Avoid an oops: If you decide to treat an inherited IRA as your own and then make a withdrawal from it, watch out for the possibility of an early withdrawal penalty. Tapping into the funds before age 59 1/2 could lead to a 10% additional penalty. If you do need spending money and are under 59 1/2 when you inherit the IRA, you might want to make a withdrawal before you treat the IRA as your own to avoid the 10% penalty. Double-check with a tax professional before making a move.
In the past, nonspouse individual beneficiaries could use a life expectancy calculation to figure out how much to take from an inherited IRA. This was a way to reduce the tax burden on the beneficiary. However, since the passage of the SECURE Act, things have changed.
Now, most nonspouse beneficiaries are required to draw down the inherited IRA within 10 years. As a result, some beneficiaries find themselves taking larger chunks out of inherited IRAs—and paying higher taxes.
Special note for certain beneficiaries of IRA owners who passed away in 2020 or later: While the IRS has yet to publish final regulations, currently proposed regulations would require certain beneficiaries to take annual required minimum distributions (RMDs) from an inherited IRA while also being required to deplete the entire inherited IRA within 10 years following the original IRA owner’s year of death. This proposed rule would generally only impact beneficiaries of deceased IRA owners who are not considered “eligible designated beneficiaries” in situations where a Traditional IRA owner passed away on/after their required beginning date (RBD). Please consult with your tax advisor if you have questions about whether you should take a required distribution from your inherited IRA before December 31, 2022.
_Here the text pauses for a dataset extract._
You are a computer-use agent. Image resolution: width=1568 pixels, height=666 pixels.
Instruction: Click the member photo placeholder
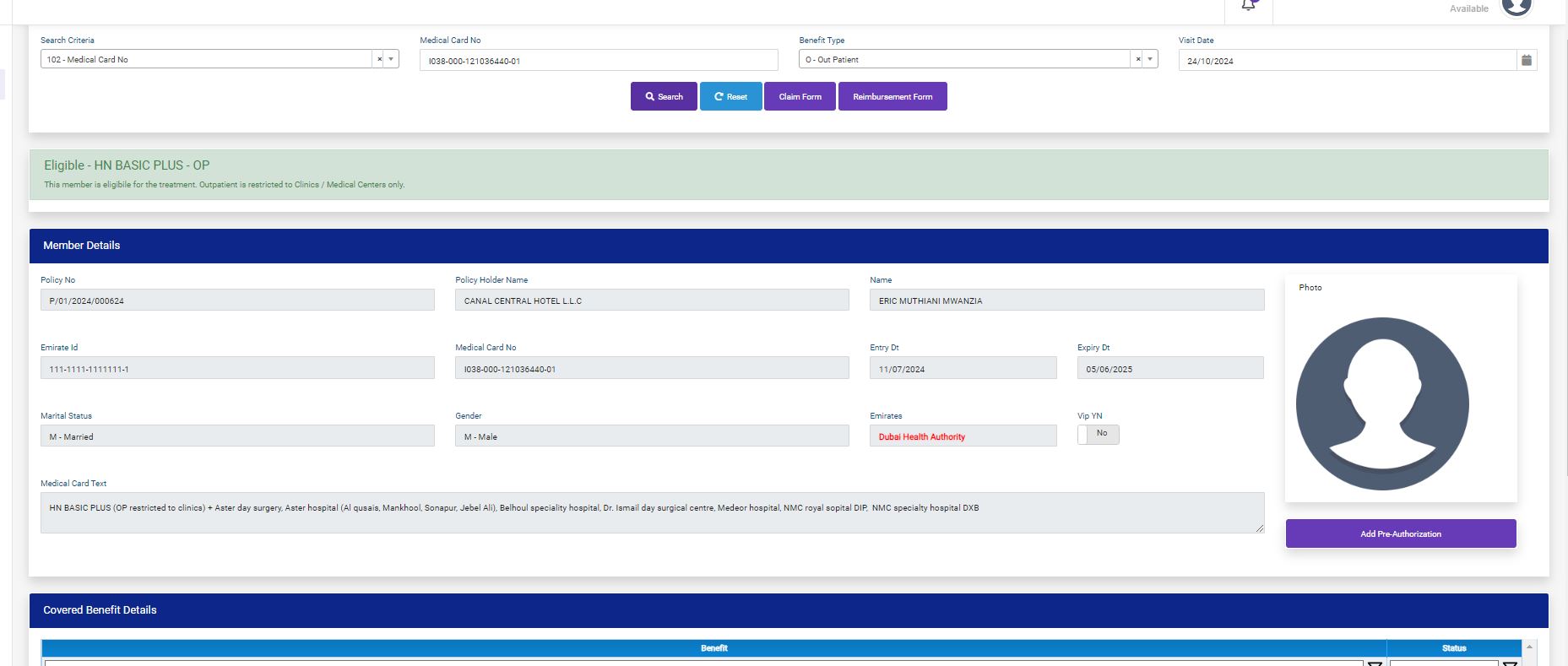point(1382,403)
As you can tell, if you are a nonspouse beneficiary who is not an eligible designated beneficiary (defined below), knowing whether the person you inherited the IRA from had reached their RBD will be important under the proposed IRS regulations. But what is a RBD? A required beginning date, or RBD, is when the original IRA owner had to start their own RMDs. A RBD has two possibilities:
Bottom line: If the IRA owner died in 2020 or later and if the original IRA owner had not yet reached their RBD and the beneficiary is not an eligible designated beneficiary, then the 10-year rule applies with no RMDs required during the 10-year period. But in this same situation, if the original IRA owner had reached their RBD, then under the proposed rules (which may or may not be enacted as “Final Regulations”), the beneficiary would need to make annual RMDs from the inherited IRA as well as deplete it entirely by the end of the 10-year period. Again, please make sure to consult your tax advisor to determine if you need to take a RMD from your inherited IRA before December 31, 2022, and annually thereafter.
Exceptions to 10-year and proposed inherited IRA rules: Some nonspouse beneficiaries (aka, eligible designated beneficiaries) can still use the life expectancy method. These exceptions include those who are chronically ill or disabled, as well as those who are only 10 years younger (or less) than the deceased IRA owner. Another eligible designated beneficiary is a minor child of the original account owner. However, once the child reaches age 21, the clock starts ticking, and they must deplete the inherited IRA within 10 years (under the 10-year rule).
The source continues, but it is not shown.